▶ **Stated problem**
Please collect every line in the records below that contains the word "icon" and copy each one in full.

▶ **Provided material**
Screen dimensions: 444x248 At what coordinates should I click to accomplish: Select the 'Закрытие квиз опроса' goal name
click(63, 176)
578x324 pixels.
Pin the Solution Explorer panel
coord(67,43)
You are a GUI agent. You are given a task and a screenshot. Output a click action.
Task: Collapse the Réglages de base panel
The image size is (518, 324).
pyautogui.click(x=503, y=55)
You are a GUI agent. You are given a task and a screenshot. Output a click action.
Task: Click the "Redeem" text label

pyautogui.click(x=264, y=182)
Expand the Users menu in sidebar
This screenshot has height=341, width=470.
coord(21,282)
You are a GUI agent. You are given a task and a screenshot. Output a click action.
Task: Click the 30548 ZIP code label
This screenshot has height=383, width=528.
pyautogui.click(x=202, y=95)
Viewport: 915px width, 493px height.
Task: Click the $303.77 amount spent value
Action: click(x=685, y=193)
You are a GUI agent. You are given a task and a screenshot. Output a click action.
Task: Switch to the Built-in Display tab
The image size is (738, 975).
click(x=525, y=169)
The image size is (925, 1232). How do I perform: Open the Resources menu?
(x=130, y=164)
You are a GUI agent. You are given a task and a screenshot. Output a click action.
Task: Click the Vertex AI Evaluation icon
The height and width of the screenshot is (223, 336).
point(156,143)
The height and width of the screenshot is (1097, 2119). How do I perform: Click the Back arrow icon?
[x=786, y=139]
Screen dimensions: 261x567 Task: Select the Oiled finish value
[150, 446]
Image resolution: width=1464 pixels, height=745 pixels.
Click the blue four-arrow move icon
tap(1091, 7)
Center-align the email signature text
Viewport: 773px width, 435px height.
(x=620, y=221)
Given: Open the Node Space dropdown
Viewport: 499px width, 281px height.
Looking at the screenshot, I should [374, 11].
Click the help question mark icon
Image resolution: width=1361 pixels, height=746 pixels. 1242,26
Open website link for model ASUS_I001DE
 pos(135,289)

▶ **The result**
Task: Click the Vertex AI Evaluation icon
The height and width of the screenshot is (1097, 2119). How do I perform: Click the Back arrow icon?
Click the blue four-arrow move icon
Click the help question mark icon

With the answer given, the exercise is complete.